Little April was not the best student in Sunday school.
Usually she slept through the class.
One day the teacher called on her while she was napping, “Tell me, April, who created the universe?”
When April didn’t stir, little Johnny, a boy seated in the chair behind her, took a pin and jabbed her in the rear. “GOD ALMIGHTY!” shouted April and the teacher said, “Very good” and April fell back asleep.
A while later the teacher asked April, “Who is our Lord and Saviour,” But, April didn’t even stir from her slumber. Once again, Johnny came to the rescue and stuck her again. ‘JESUS CHRIST!" shouted April and the teacher said, “very good,” and April fell back to sleep.
Then the teacher asked April a third question. “What did Eve say to Adam after she had her twenty-third child?” And again, Johnny jabbed her with the pin. This time April jumped up and shouted, “IF YOU STICK THAT FUCKINGG THING IN ME ONE MORE TIME, I’LL BREAK IT IN HALF AND STICK IT UP YOUR ASS!”
Birth control pills should really be made for men. It makes more sense to unload a gun then to shoot though a bulletproof vest.
Q: If your wife is shouting at the front door and your dog is barking at the back door, who do you let in first?
A: The dog, of course. At least he’ll shut up after you let him in.
Two friends:
- Tonight I am going to organize a group sex session in my apartment. Do you want to come?

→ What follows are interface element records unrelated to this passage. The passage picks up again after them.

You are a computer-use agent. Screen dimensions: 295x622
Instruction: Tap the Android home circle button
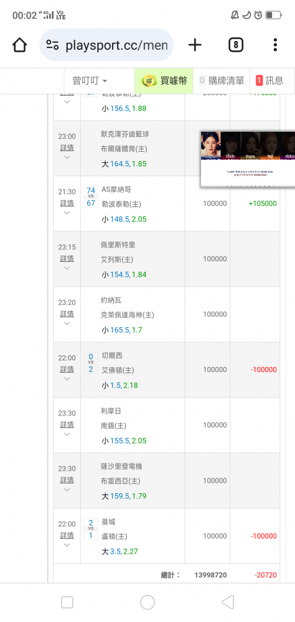pyautogui.click(x=148, y=602)
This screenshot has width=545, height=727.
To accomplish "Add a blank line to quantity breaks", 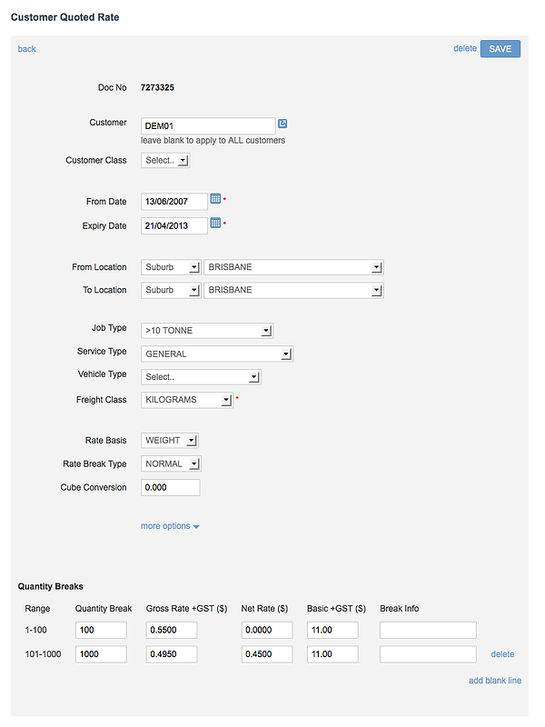I will click(x=494, y=681).
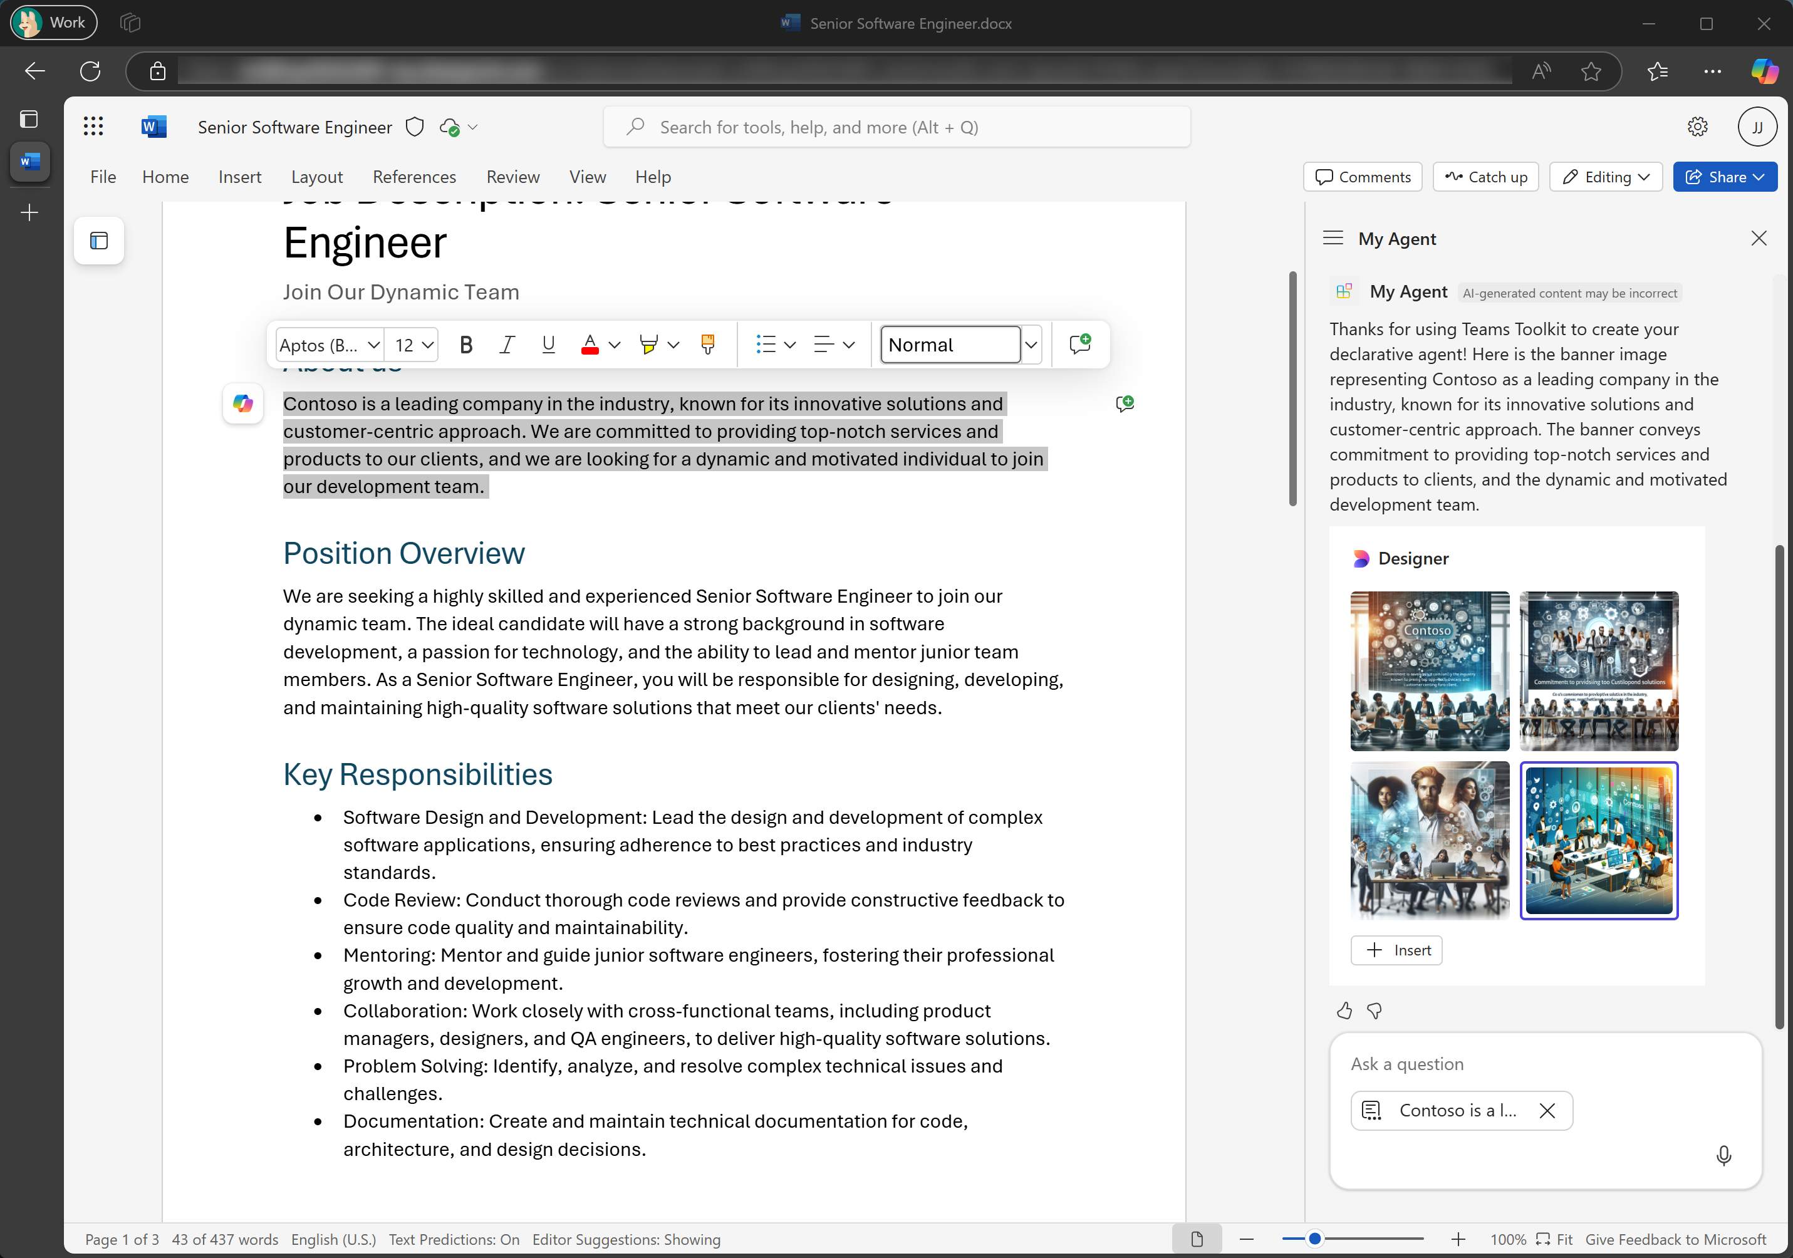Viewport: 1793px width, 1258px height.
Task: Click the Bold formatting icon
Action: tap(466, 344)
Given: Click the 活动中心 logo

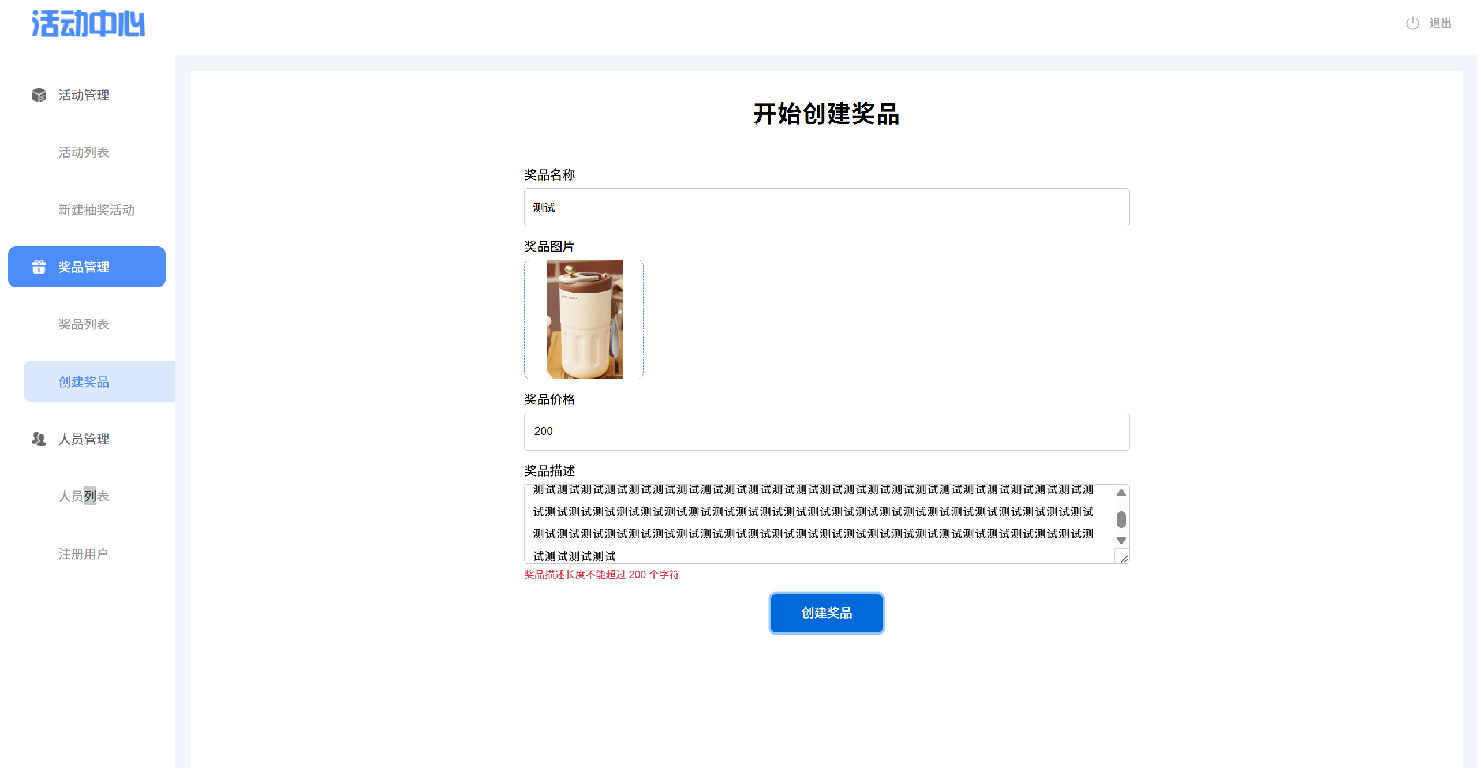Looking at the screenshot, I should (x=88, y=24).
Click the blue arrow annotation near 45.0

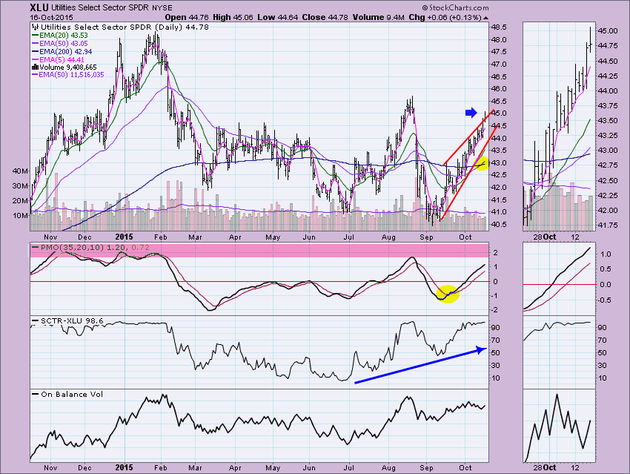tap(471, 113)
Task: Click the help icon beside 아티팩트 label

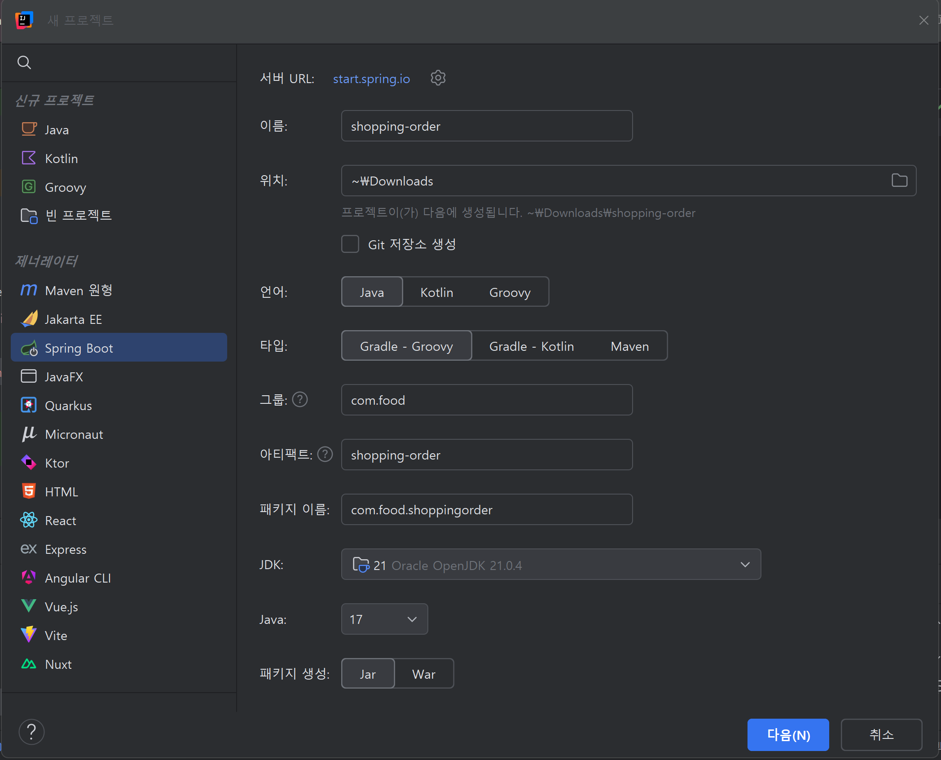Action: 325,454
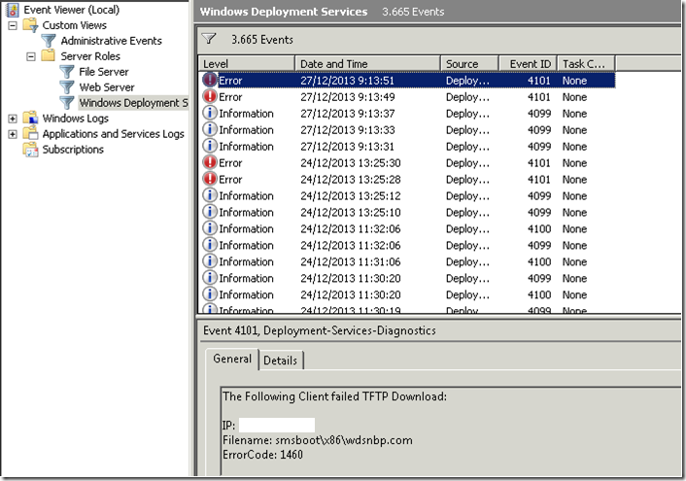Click the information icon of 27/12/2013 9:13:37 event
The height and width of the screenshot is (481, 686).
[x=210, y=114]
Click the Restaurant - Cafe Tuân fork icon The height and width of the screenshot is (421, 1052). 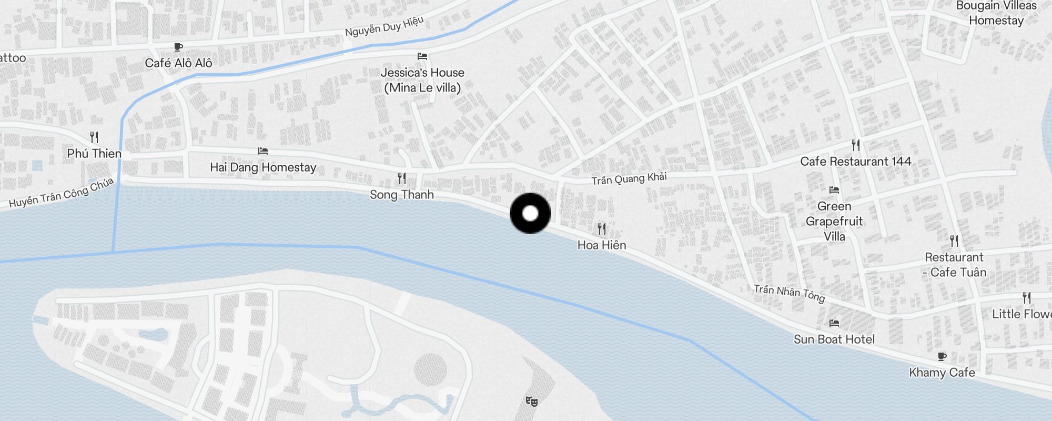pos(954,241)
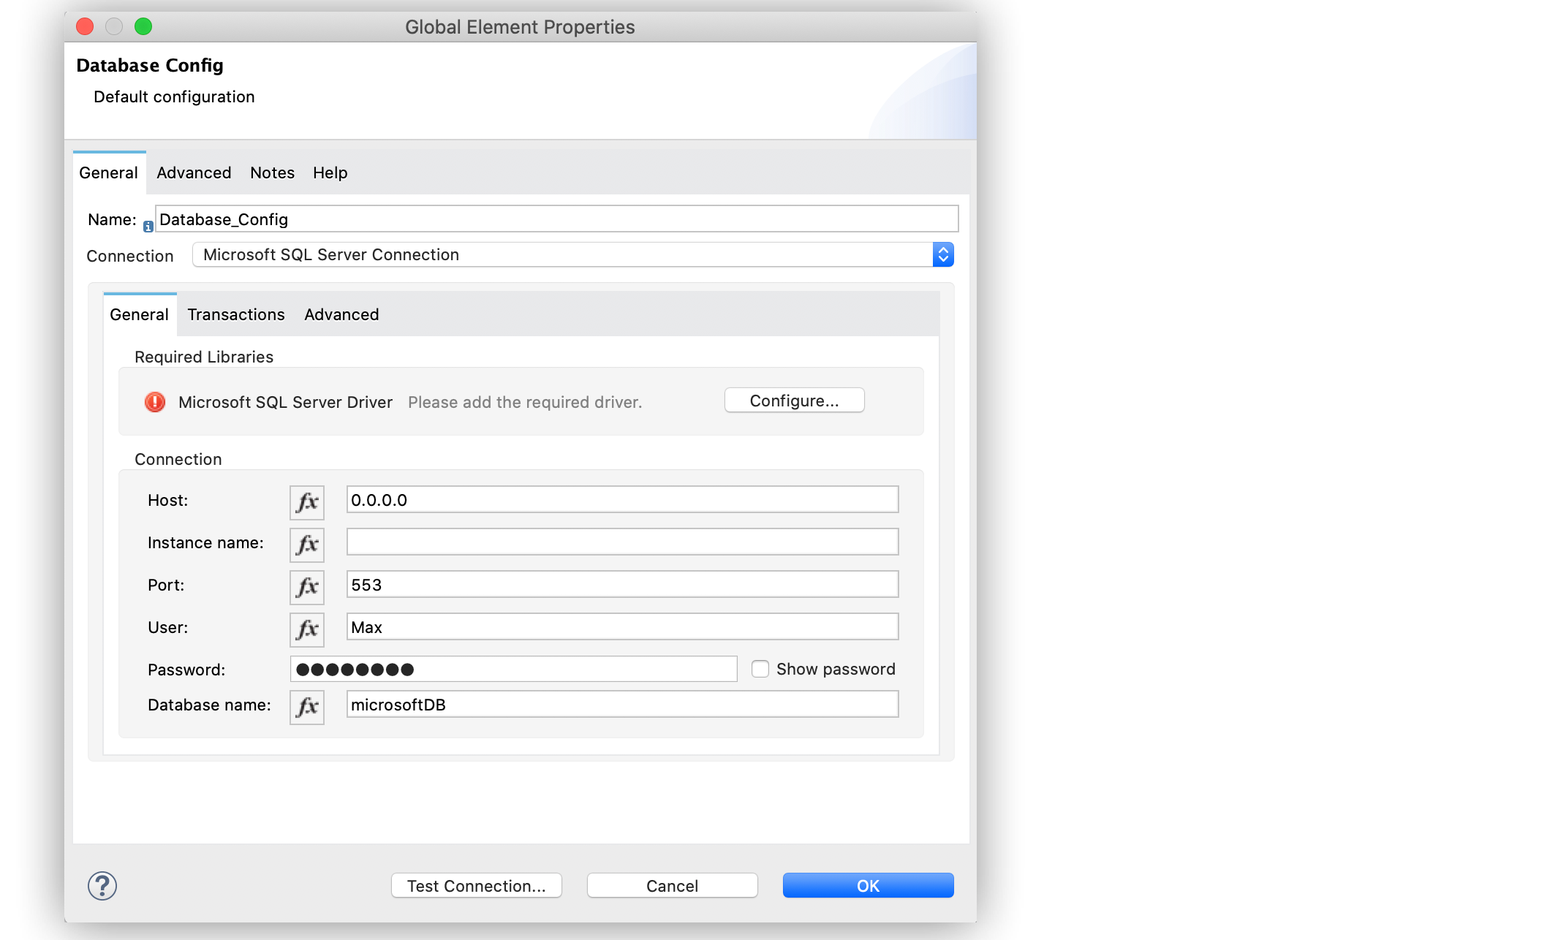The width and height of the screenshot is (1566, 940).
Task: Switch to the Transactions tab
Action: 236,314
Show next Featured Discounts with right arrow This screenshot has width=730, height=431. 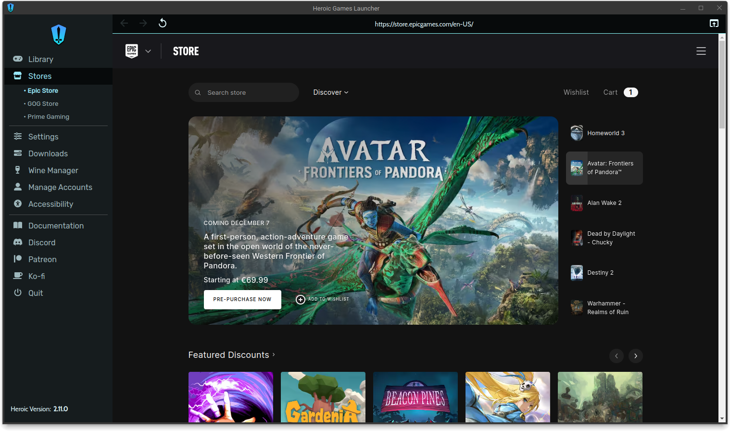pos(635,356)
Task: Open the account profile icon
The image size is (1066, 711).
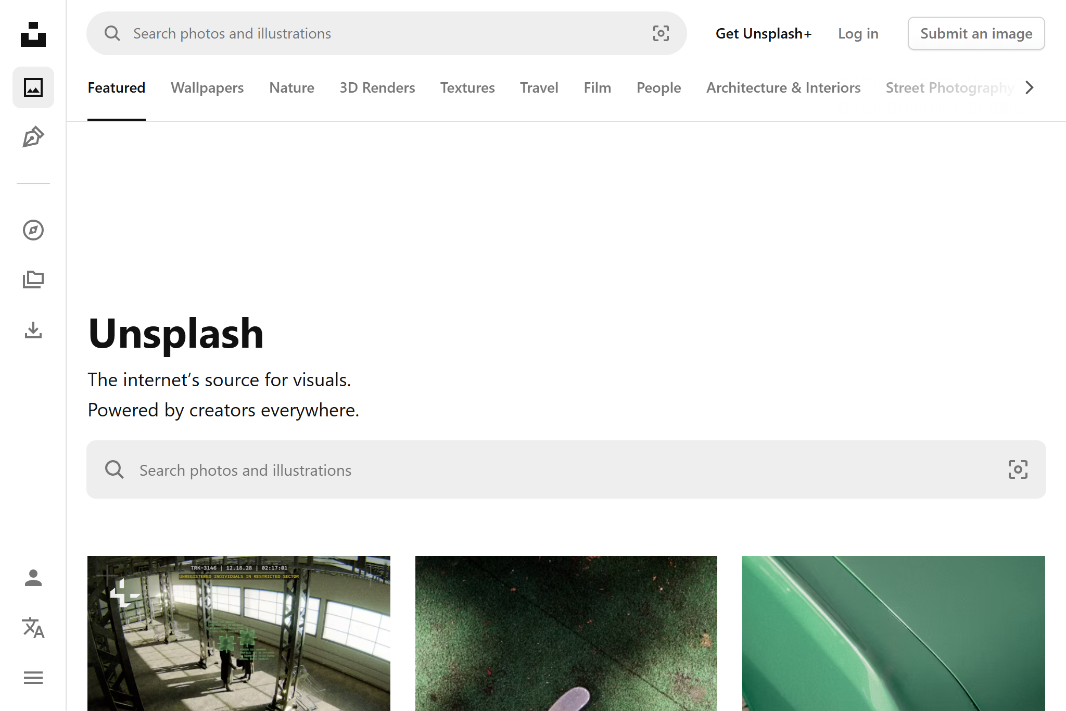Action: (33, 578)
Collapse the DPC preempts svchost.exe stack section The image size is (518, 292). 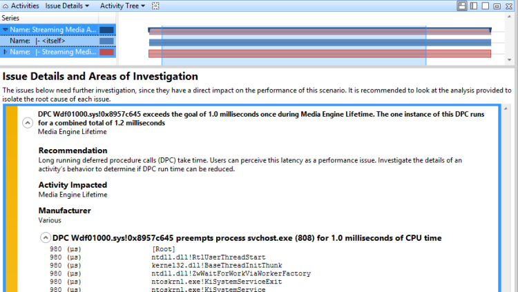[x=46, y=238]
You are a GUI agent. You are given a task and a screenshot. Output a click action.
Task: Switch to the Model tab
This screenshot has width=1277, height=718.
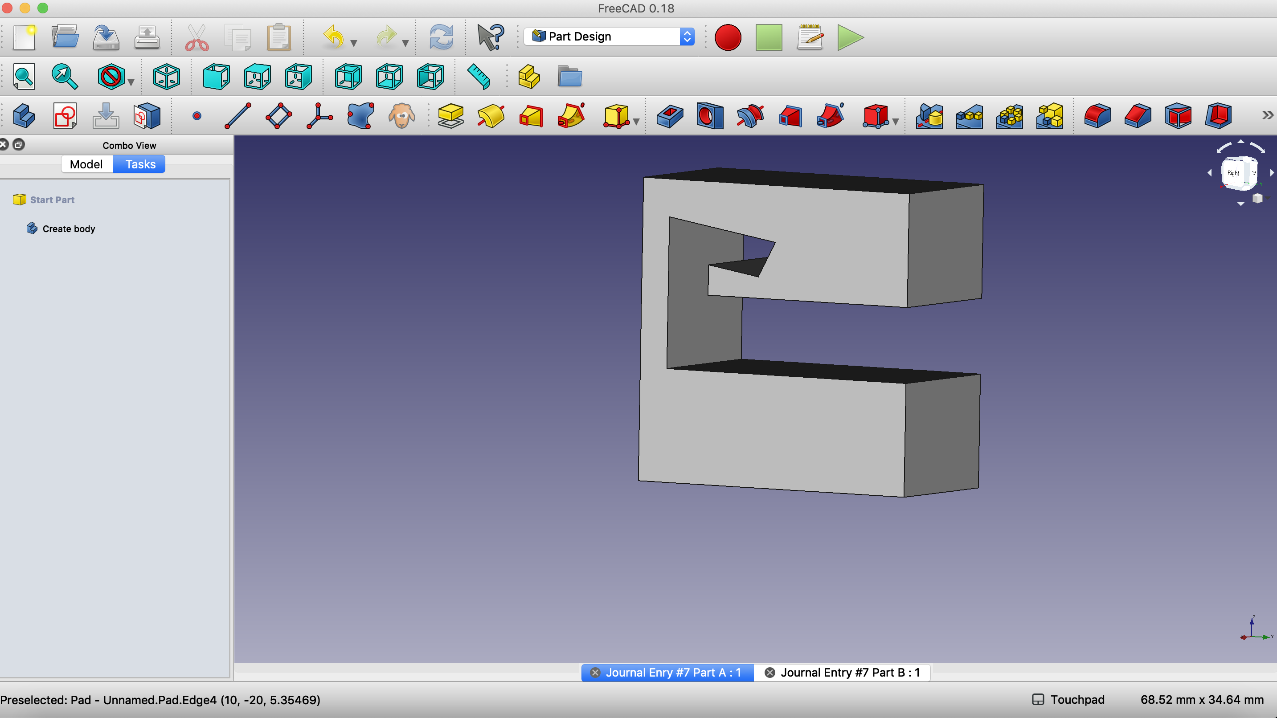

- Of course! How many people are coming?
- Three, if you bring your girlfriend.
Many people been asking how come after 3 years I decided to come back and post more jokes. I was really busy this pass 3 years be it work or school. So ya really do not have the time to think about jokes at that point of time, but now as everything’s starting to stable down, I am here again posting for all the Bros and Sis here to have a good laugh. TBH I just ran out of jokes
. I hope you guys are enjoying my thread as much as I love to tell you all the jokes.
If we having sex don’t fucking tell me “deeper.” If I could go deeper I would. You don’t see me saying “tighter.”
A mother and father took their 6-year-old son to a nude beach.
As the boy walked along the beach, he noticed that some of the ladies had boobs bigger than his mother’s, and asked her why.
She told her son, “The bigger they are the dumber the person is.”
The boy pleased with the answer, goes to play in the ocean but returns to tell his mother that many of the men have larger “units” than his dad. His mother replied, “The bigger they are the dumber the person is.”
Again satisfied with this answer, the boy returns to the ocean to play. Shortly after, the boy returned again. He promptly told his mother, “Daddy is talking to the dumbest girl on the beach, and the longer he talks, the dumber he gets.”
n the morning Tom calls to his boss:
- Good morning, boss, unfortunately I’m not coming to work today. I’m really sick. I got a headache, stomach ache, and my both hands and legs hurt, so I’m not coming into work."
The boss replies:
- You know Tom, I really need you today. When I feel like this I go to my wife, and tell her to give me sex. That makes me feel better, and I can go to work. You should try that.
2 hours later Bob calls:
- Boss, I followed your advise, and I feel great! I’ll be at work soon. By the way, you got nice house.
What did one saggy boob say to the other saggy boob? “We better get some support before someone thinks we’re nuts!”